GraphBLAS / graphblas-api-c

Other
7 stars 3 forks source link

BB-23: User-defined monoids with terminal values #11

Open mcmillan03 opened 3 years ago

mcmillan03 commented 3 years ago

See Suitesparse's GxB_Monoid_terminal_new to create a monoid, and GxB_Monoid_terminal (return the monoid terminal value (if any)).

In the dot product formulation of the matrix multiply, a dot product can test if the value is such that early termination is possible. For example, for the logical or, if the value is true, then no further work is needed. This is very important for BFS and the boolean monoids. I can do this without any change to the spec or the results of my codes ... they would just be lots faster.

Early termination can also be exploited in GrB_reduce. The gain in performance can be extreme (I haven't done it yet but I'm working on it).

Almost half the monoids for built-in operators can terminate early: OR (when reaching what I call a "terminal value" of 'true') AND (terminal value is false) MIN on any integer type: the smallest integer (INT8_MIN for int8, for example) MAX on any integer: the terminal value is the largest integer

Once the "terminal value" is reached, no further operations are needed.

The PLUS and TIMES monoids cannot terminate (I exclude boolean from those, since TIMES_BOOL is the same as AND_BOOL anyway). This is because even integers need to overflow and wrap around. Also, the boolean EQ and XOR monoids can't terminate (and the NE_BOOL being identical to XOR_BOOL). Well, maybe GrB_PLUS_FP32 could terminate if it reaches +INFINITY, but then INFINITY + NaN is supposed to be NaN, according to the IEEE standard.

I'm [Tim Davis is] suggesting (the 'annihilator'). But the term 'terminal value' might be a better name because of your idea that GrB_MIN_FP32 could halt if it sees a zero, because you know all your values are positive. Zero is technically not the annihilator but it could be (non-default) stated as the 'terminal value', say in a user-defined Monoid.

Given a function z=f(x,y), the value a (annihilator or 'terminal value') is that value such that f(x,a) = f(a,x) = a for any x.

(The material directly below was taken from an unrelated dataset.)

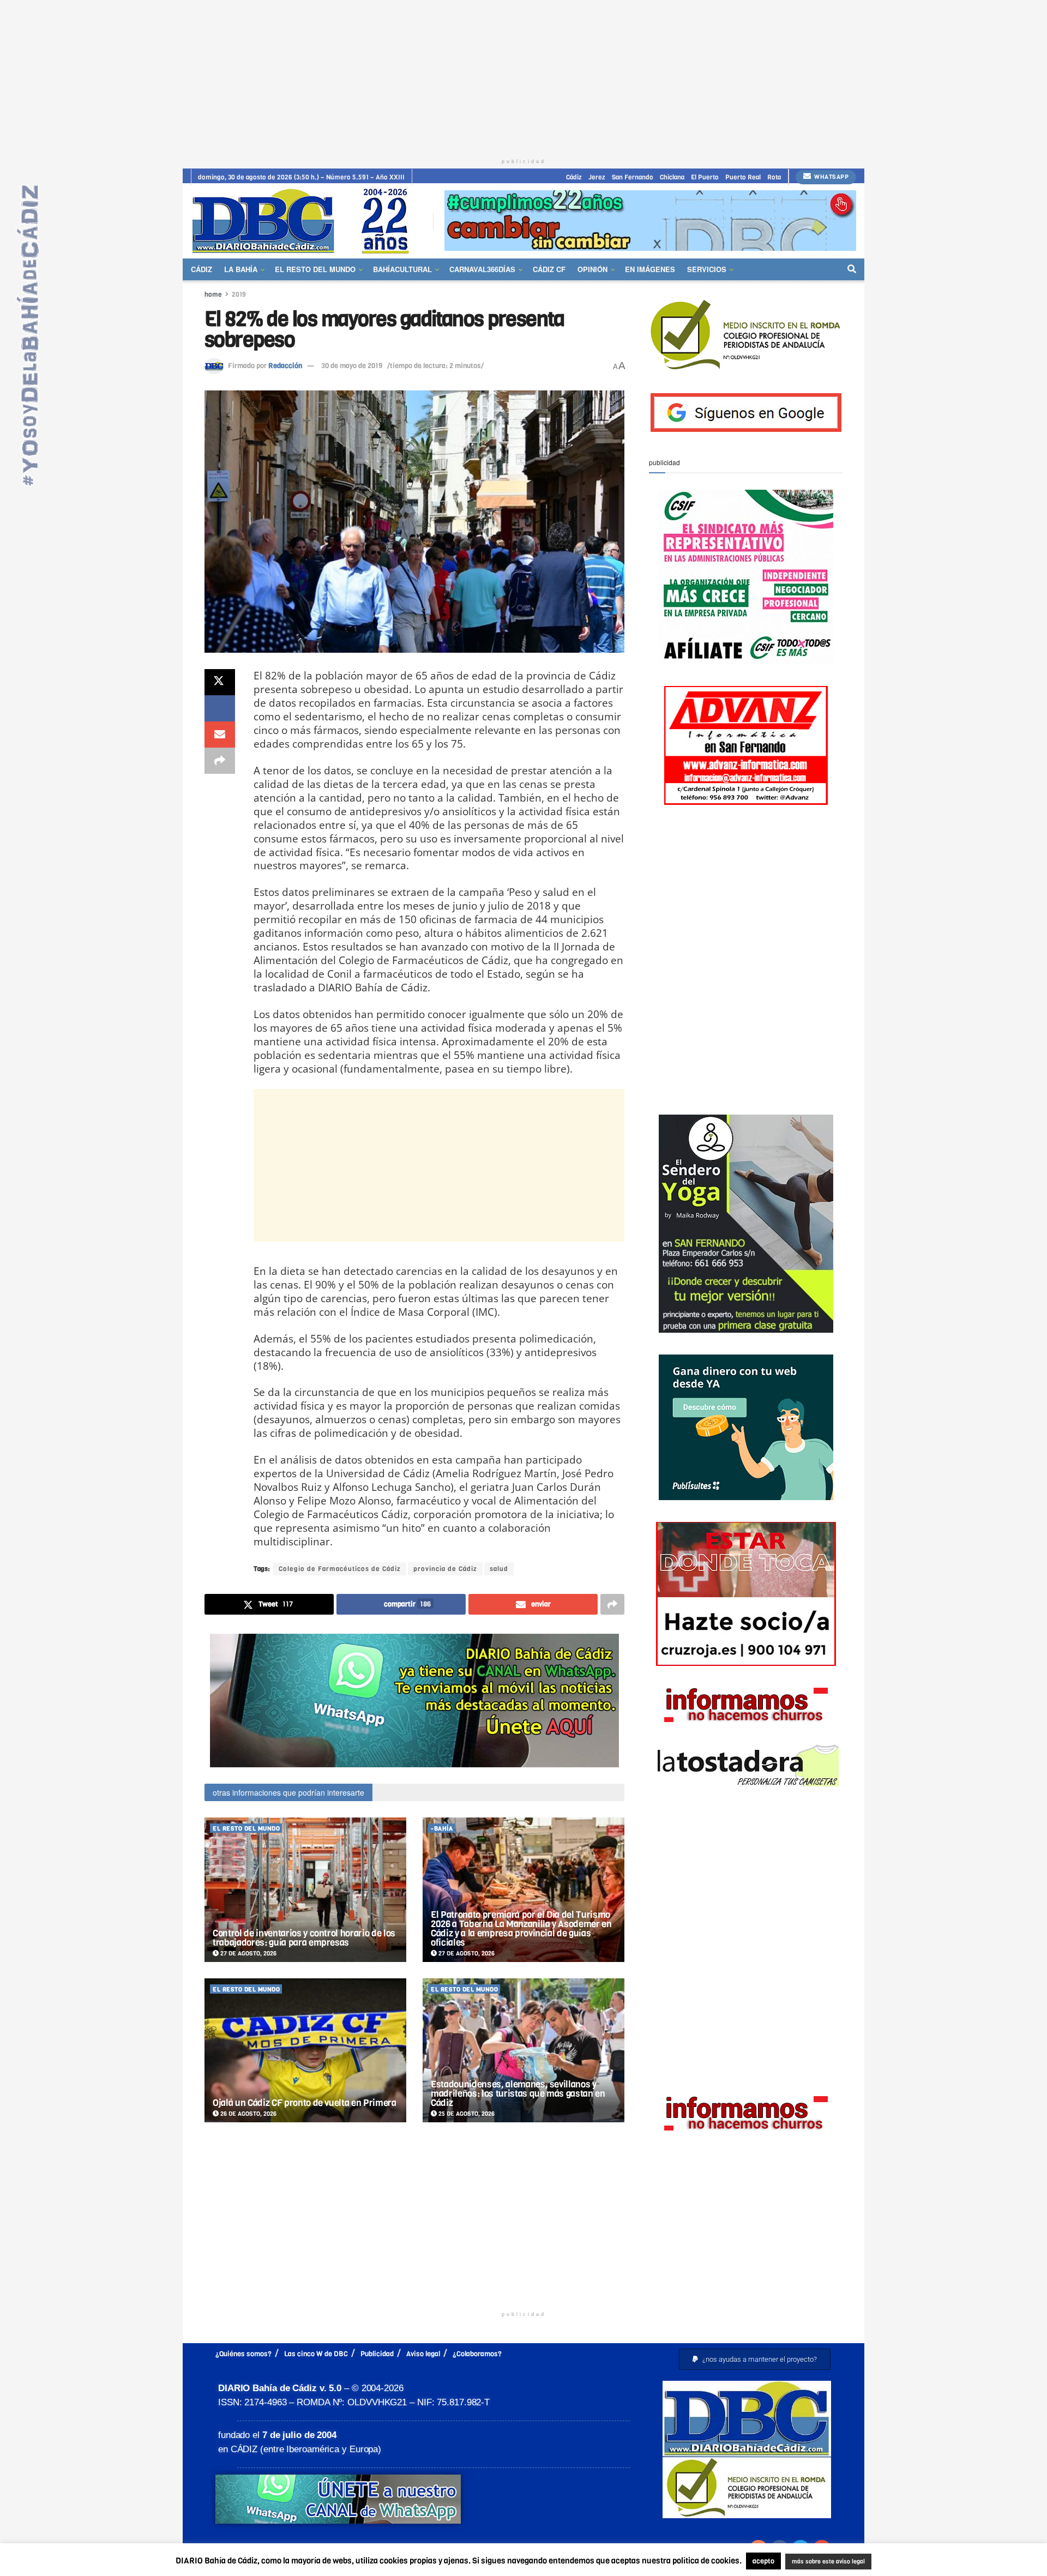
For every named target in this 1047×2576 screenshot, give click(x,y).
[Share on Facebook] (219, 708)
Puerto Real (743, 177)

Your list is correct, except not for GrBPLUS and GrBTIMES (except BOOL). For floating-point, Nan behaviour is important to consider because of the IEEE 754 standard. For min and max, with the 'omitnan' behaviour (the default in MATLAB), min(x,nan)=x, and so nans are ignored. This means and NaNs not considered can also be ignored. Thus GrB_MIN_FPx has a 'terminal value' of -infinity. If min and max have the 'includenan' behavior, then min(x,nan)=nan and the terminal value is NaN ... which is not really that useful for performance (NaNs would be uncommon).

Good point though about giving the user the ability to redefine the 'terminal value', like GrB_MIN_FP32 halting if it finds a zero, if you know your values are all positive. I think a built-in GrB_MIN_FP32_MONOID should use -Inf as the terminal value.

But for PLUS and TIMES, x+NaN should always be NaN. That's why I didn't include GrB_PLUS_FPx as having a terminal value. NaNs are rare and it's not worth testing to see if you have one to exit early from a monoid reduction.

For GrB_PLUS_INTx, I assumed that the behavior of integer arithmetic is modular, like it is in standard C. So for uint8_t x = 255, if you compute x=x+1, it becomes zero. As a result, there is no terminal value for GrB_PLUS_INTx or unsigned GrB_PLUS_UINTx. Someone writing in C would be surprised to see that 255+1 gives 255. It does in MATLAB but the GraphBLAS API would be read as 255+1 = 0 for uint8_t, I think. The GrB_PLUS_BOOL operator is to GrB_LOR ... which is what a C compiler does (true + true is true).

tgmattso commented 3 years ago

This makes sense to me.

manoj63 commented 1 year ago

The value of Monoid_terminal is in applying a function iteratively until the terminal value is reached. Two points: 1) We can be more general - we should define the fixed point function which takes a function f, and applies f repeatedly until a specified value is reached. 2) Takes a function f, and applies f repeatedly until a fixed point is reached, i.e., the value is converged.

:-) I am borrowing this idea from the GPI specification and will be happy to write it in an issue.